INFORMATION PROVIDED:
┌──

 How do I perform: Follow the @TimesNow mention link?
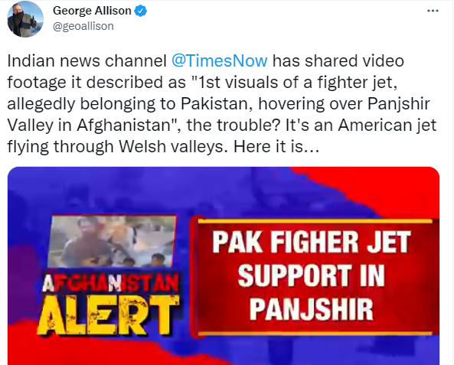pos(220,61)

└──
┌──

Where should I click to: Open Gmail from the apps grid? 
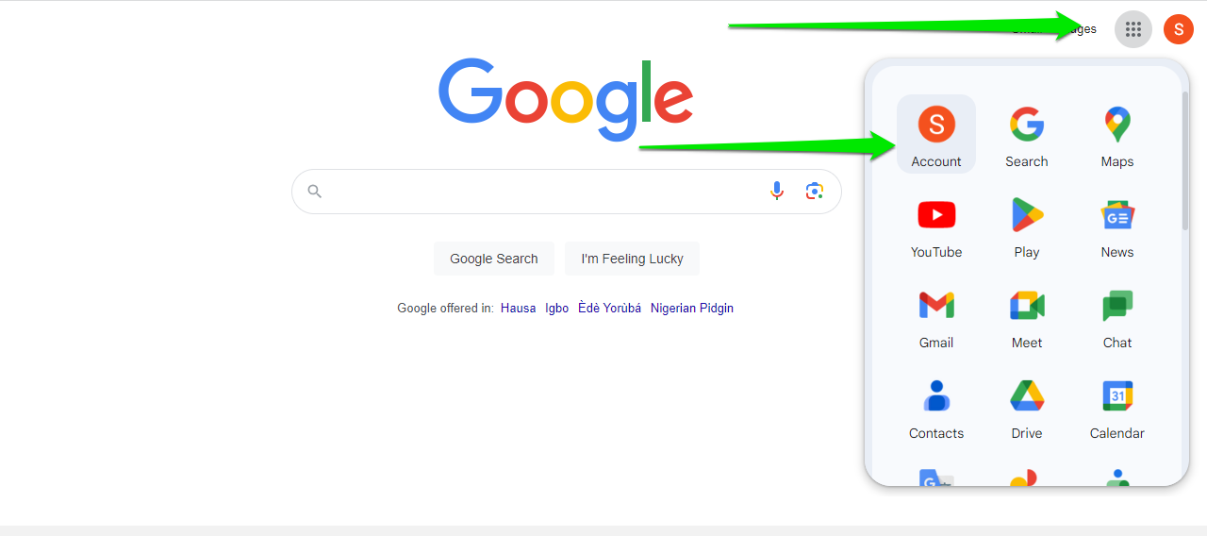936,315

└──
┌──

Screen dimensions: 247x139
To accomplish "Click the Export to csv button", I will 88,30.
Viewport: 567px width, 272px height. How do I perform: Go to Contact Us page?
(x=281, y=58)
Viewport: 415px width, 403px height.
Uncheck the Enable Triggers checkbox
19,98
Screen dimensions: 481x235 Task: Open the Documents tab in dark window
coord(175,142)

└──

TASK DIRECTIONS: Convert the entries starting at the line containing "Screen dimensions: 481x235" and ending at the line containing "coord(175,142)" into a Markdown table with columns No. and Text, one row per line and blank lines omitted.

SOLUTION:
| No. | Text |
|---|---|
| 1 | Screen dimensions: 481x235 Task: Open the Documents tab in dark window |
| 2 | coord(175,142) |